BJOG. 2006 Oct;113(10):1195-202. Epub 2006 Aug 10.
The influence of body weight on response to ovulation induction with gonadotrophins in 335 women with World Health Organization group II anovulatory infertility.
Authors:
Balen AH,Platteau P,Andersen AN,Devroey P,Sorensen P,Helmgaard L,Arce JC.
Department of Obstetrics and Gynaecology, Leeds General Infirmary, Leeds, UK. adam.balen@leedsth.nhs.uk
Objectives:
To assess the influence of body weight on the outcome of ovulation induction in women with World Health Organization (WHO) group II anovulatory infertility.
Design:
The combined results of two studies in which either a highly purified urinary follicle-stimulating hormone or highly purified urinary menotrophin were compared with recombinant follicle-stimulating hormone.
Setting:
Thirty-six fertility clinics.
Population:
A total of 335 women with WHO group II anovulatory infertility failing to ovulate or conceive on clomiphene citrate.
Methods:
Ovarian stimulation using a low-dose step-up protocol.
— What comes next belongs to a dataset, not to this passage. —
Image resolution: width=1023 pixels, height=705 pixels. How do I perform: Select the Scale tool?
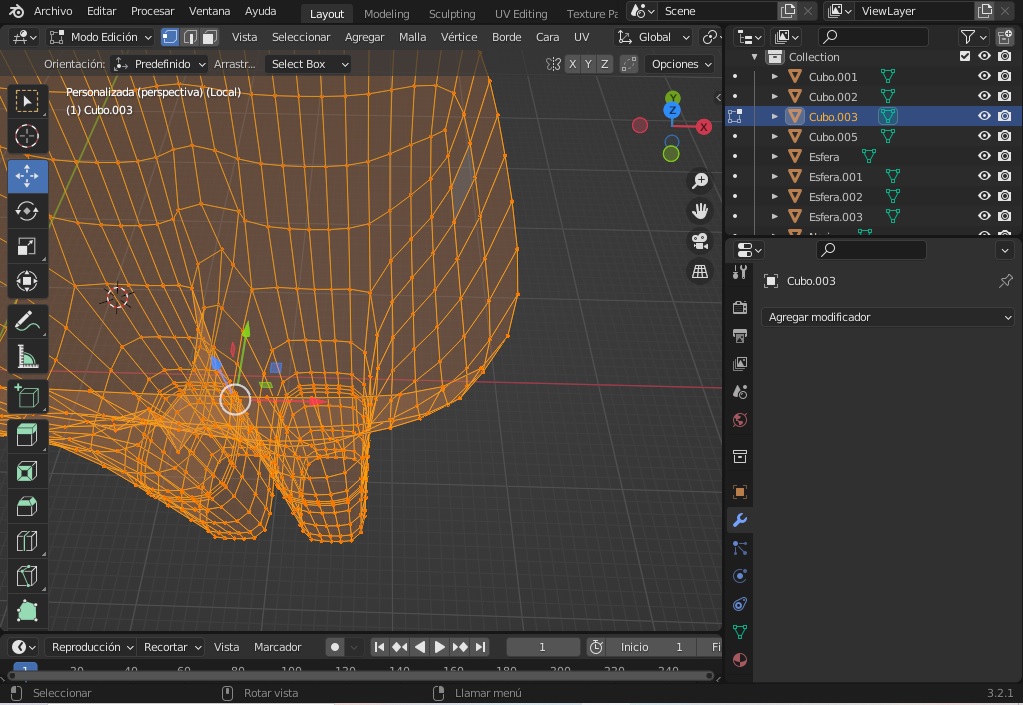27,247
Settings, Design and Main Outcome Measures:
The effects of body weight on ovarian response, ovulation rate and pregnancy rate after one treatment cycle.
Results:
With increasing body mass index (BMI), a higher threshold dose of gonadotrophins was required and there were more days of stimulation; yet, despite a greater concentration of antral follicles, there were fewer intermediate and large follicles. There was no difference in the rates of ovulation and clinical pregnancy in relation to body weight.
Conclusions:
Body weight affects gonadotrophin requirements but not overall outcome of ovulation induction in women with anovulatory polycystic ovary syndrome and a BMI of less than 35 kg/m2.